Au cambrien, il y a 513,5 millions d’années, la vie marine a connu un soubresaut, avec la disparition soudaine d’une partie de sa biodiversité – essentiellement des éponges formant des récifs. Comment l’écosystème a-t-il rebondi après cet événement dit « de Sinsk » ? La découverte, dans une carrière de la province de Hunan, dans le sud de la Chine, d’un site fossilifère exceptionnel, suggère que la crise n’a peut-être pas été dévastatrice pour la majorité de la faune.
Entre 2021 et 2024, pas moins de 8 681 spécimens ont été identifiés par l’équipe de Maoyan Zhu (Institut de géologie et de paléontologie de Nanjing) dans des couches datées de 512 millions d’années, et qui s’étaient formées au fond d’un océan. La récolte a livré 153 espèces animales, pour plus de la moitié inconnues. On distingue à gauche Allonnia, ressemblant à un cactus, et, à droite, un arthropode dont l’intestin a été préservé. L’ensemble est décrit dans la revue Nature du 28 janvier.

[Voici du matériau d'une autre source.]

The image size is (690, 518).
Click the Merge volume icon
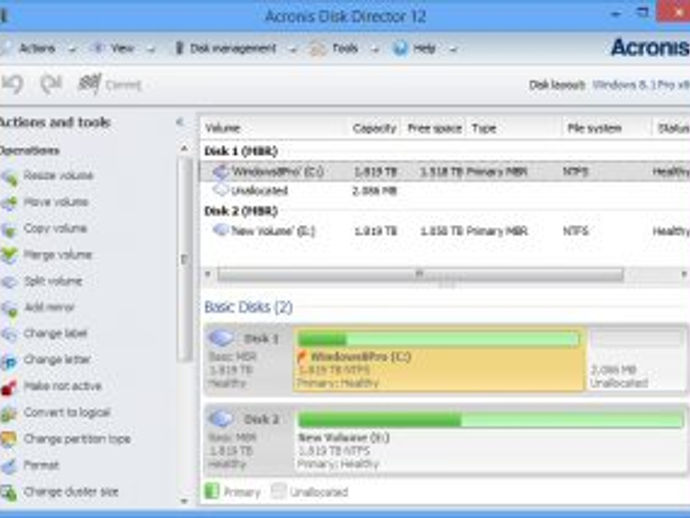tap(9, 255)
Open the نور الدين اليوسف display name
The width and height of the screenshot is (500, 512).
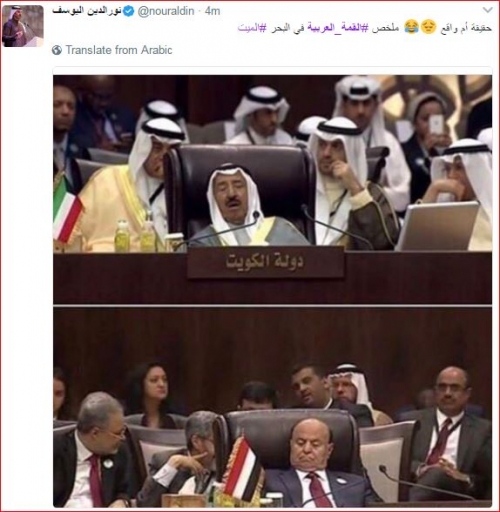point(87,11)
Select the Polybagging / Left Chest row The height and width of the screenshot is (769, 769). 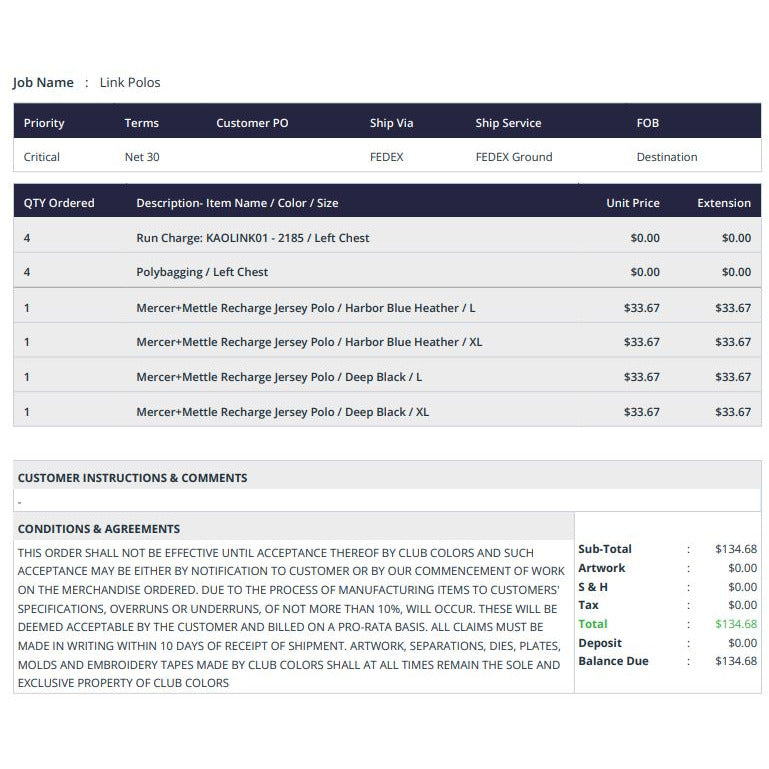point(202,272)
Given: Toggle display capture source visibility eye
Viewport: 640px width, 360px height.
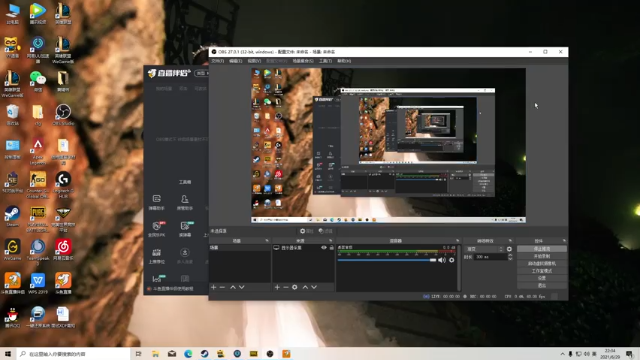Looking at the screenshot, I should pos(324,248).
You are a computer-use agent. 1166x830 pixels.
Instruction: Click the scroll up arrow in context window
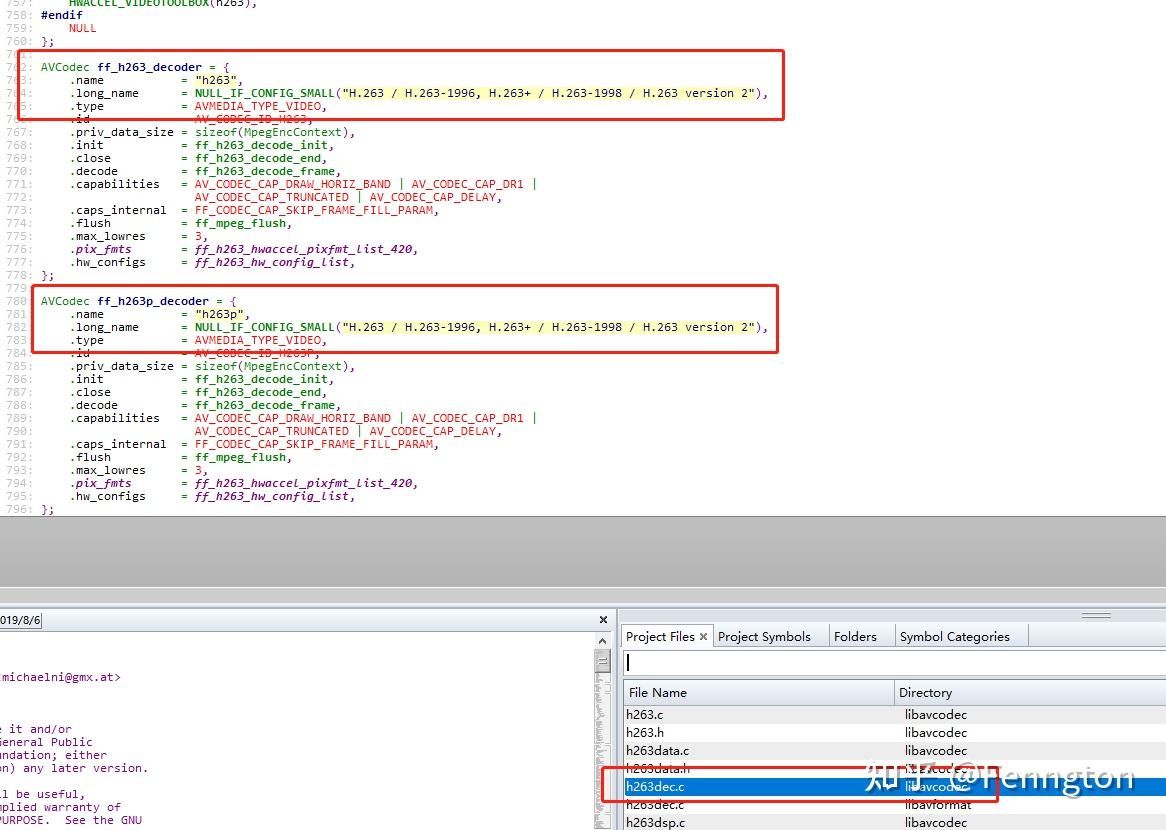602,640
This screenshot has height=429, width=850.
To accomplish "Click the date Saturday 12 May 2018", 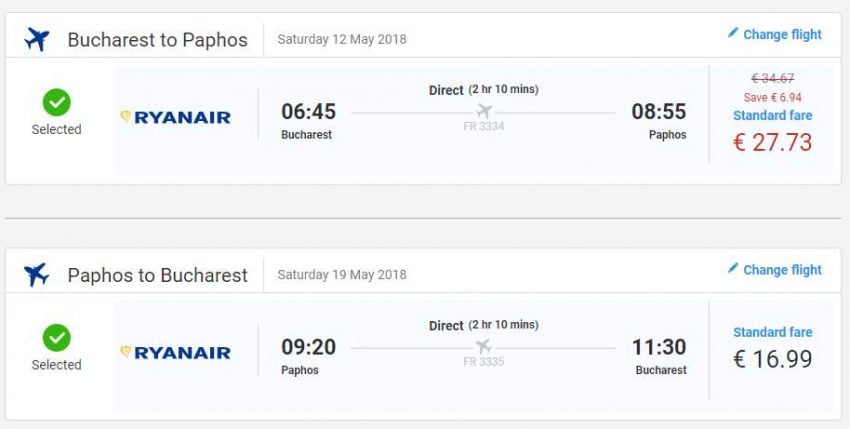I will click(342, 40).
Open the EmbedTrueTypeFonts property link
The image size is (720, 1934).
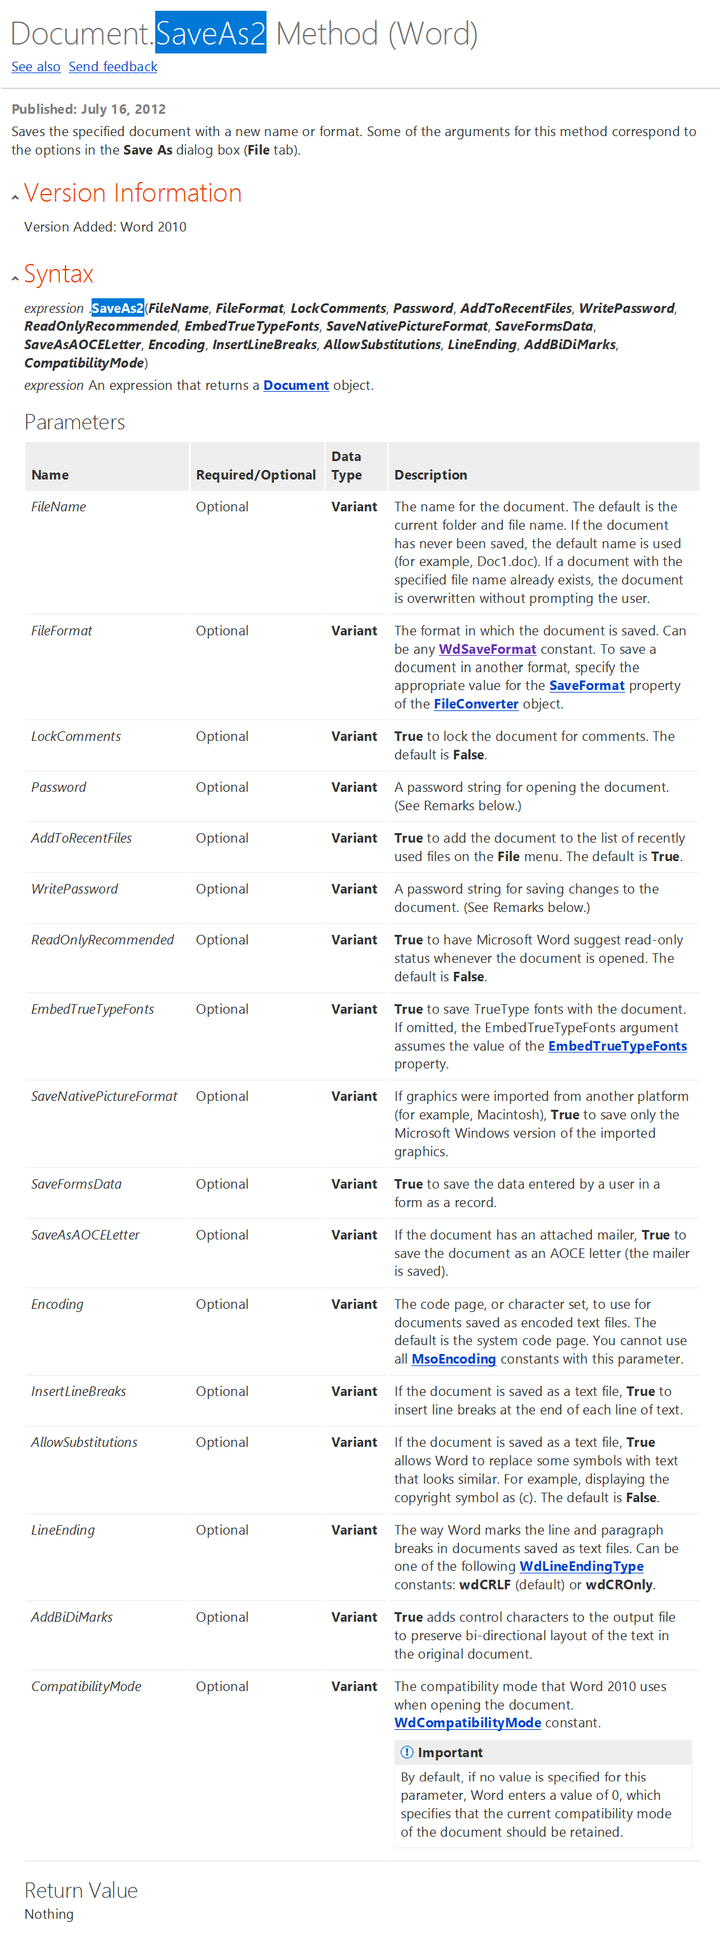617,1046
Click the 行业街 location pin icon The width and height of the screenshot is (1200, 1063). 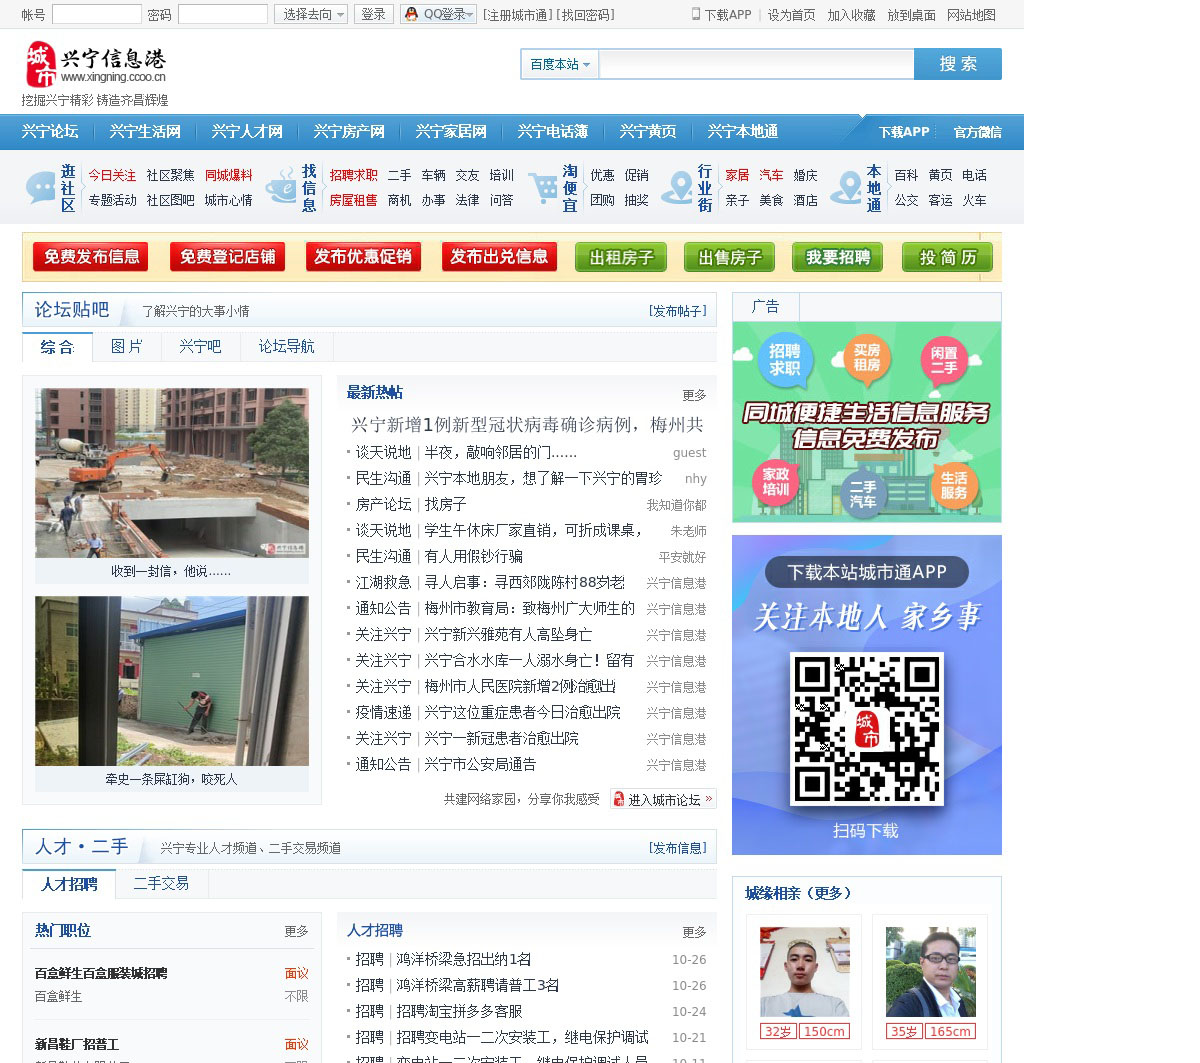click(679, 187)
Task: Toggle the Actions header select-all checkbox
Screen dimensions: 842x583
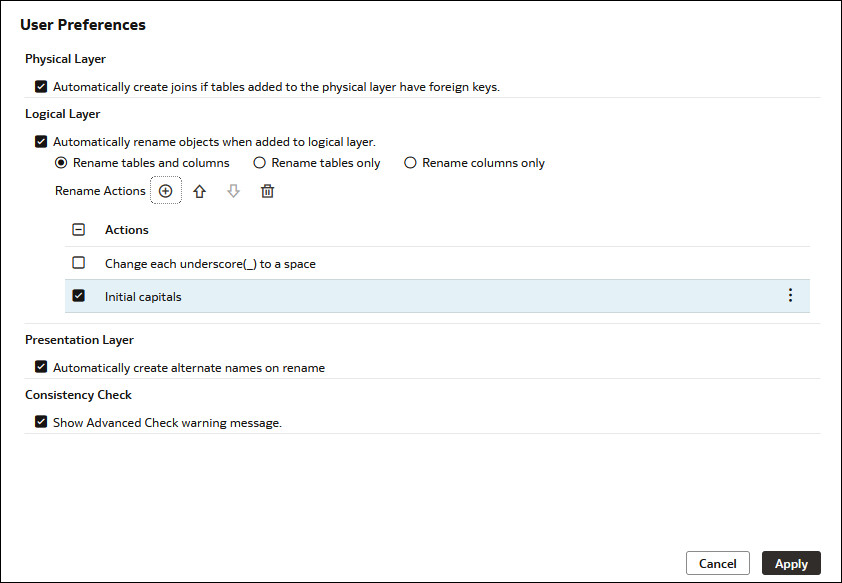Action: point(79,230)
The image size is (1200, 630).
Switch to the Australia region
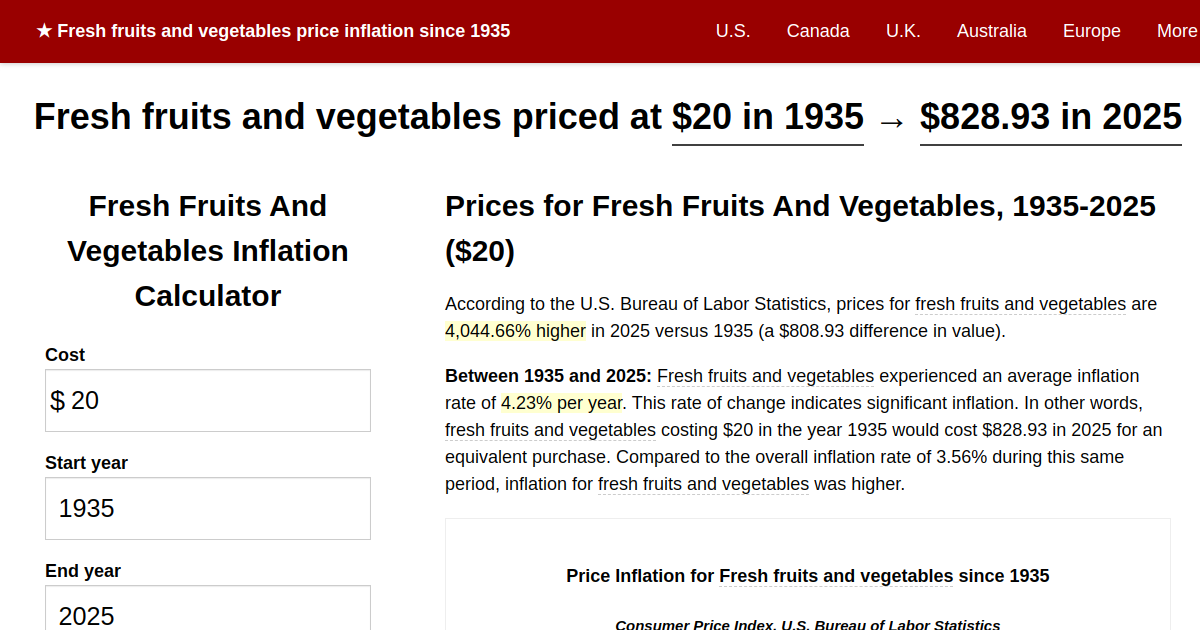point(992,31)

« Ce gisement est vraiment magnifique », commente le paléontologue Bertrand Lefebvre (CNRS, université Lyon-I), spécialiste de la faune et de la flore du Cambrien, pour qui la qualité de préservation rivalise avec la faune des célèbres schistes de Burgess, au Canada, un peu plus récent (508 millions d’années) et des sites chinois de Qingjiang et de Chengjiang (518 millions d’années). Les quatre gisements sont qualifiés de Lagerstätten, un terme allemand qui désigne des dépôts fossilifères à grain très fins, capables de préserver les tissus mous.